Data Sources and Data Linkage
Administrative datasets housed at the ICES were used to obtain the data
for this study. ICES is an independent, non-profit research organization
funded by the Ontario Ministry of Health and Long Term Care whose data
holdings include all health care related events for the population of
Ontario. The Registered Persons Database (RPDB) is a repository of
demographic information for all residents of who are eligible for the
Ontario Health Insurance Plan (OHIP). RPDB is maintained by the
Ministry, and contains information on health card number, date of birth,
sex, address, and deceased date (where applicable). Personal identifying
information in RPDB is removed at ICES, and each unique health number is
converted into an anonymous unique identifier, the ICES Key Number
(IKN). The IKN is a common identifier that is used to link data sources
within ICES. The OHIP database contains data on the diagnosis and
fee-for-service claims submitted by physicians and paid by the universal
health care system. The Canadian Institute for Health Information
Discharge Abstract Database and Same Day Surgery database contain
information on all inpatient and day surgery visits, respectively,
abstracted from hospital records for patient diagnoses and procedures.
The datasets were created at ICES Queen’s based on patients of all ages,
using physician OHIP billing for an outpatient anesthesia consult (OHIP
fee code: A015, A016) (Table 1) from April 1, 2002 to June 30, 2018, and
hospital discharge records from April 1, 2002 to September 30, 2018
(study period).
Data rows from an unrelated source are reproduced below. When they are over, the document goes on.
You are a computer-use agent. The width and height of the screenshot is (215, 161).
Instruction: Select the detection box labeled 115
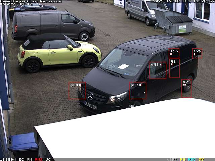[x=174, y=53]
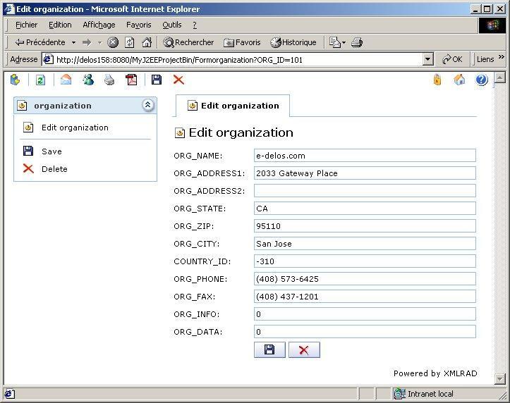The image size is (510, 403).
Task: Click into the ORG_ADDRESS2 empty field
Action: [x=365, y=191]
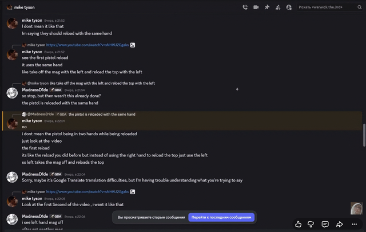This screenshot has height=232, width=366.
Task: Add friends to DM icon
Action: pyautogui.click(x=278, y=7)
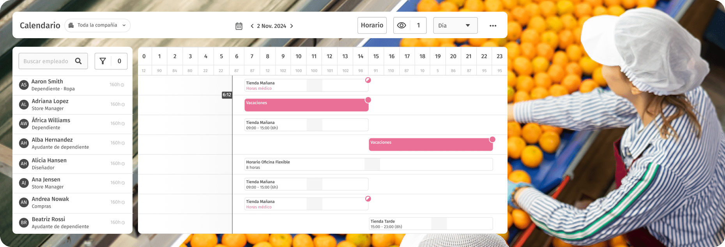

Patients were excluded if they had missing age/sex data,
or were a resident of another province at the time of consultation or
surgery. These datasets were then linked to demographic data, and to
hospital inpatient and outpatient discharge data for surgeries.
The study cohort included all patients who underwent an outpatient
preoperative anesthesia consultation (A015, A016) during the study
period. The index date was the first use of these OHIP billing claims.
This cohort permitted reporting of counts and percentages of surgery,
and for those patients who underwent surgery, the ASA classification
(American Society of Anesthesiologists physical status classification
system) of the patients by the anesthesiologist at the time of surgery.
The ASA classification is used ubiquitously to stratify the general
health of patients whereby an ASA I patient is healthy with no medical
diagnoses, all the way up to an ASA V patient who is so medically
complex that he or she is not expected to survive for 24 hours with or
without surgical intervention (Table 2)11. For ASA
III, IV, and V patients, there are respective anesthesia modifier
billing codes through OHIP. This is due to the increased complexity of
providing perioperative anesthesia care for patients with increased
comorbidities. There are no modifier ASA billing codes for patients who
are deemed ASA I or ASA II (healthier) at the time of surgery by the
attending anesthesiologist. As such, if a modifier for ASA III, IV, or V
was not used, the patient was presumed to be ASA I or II.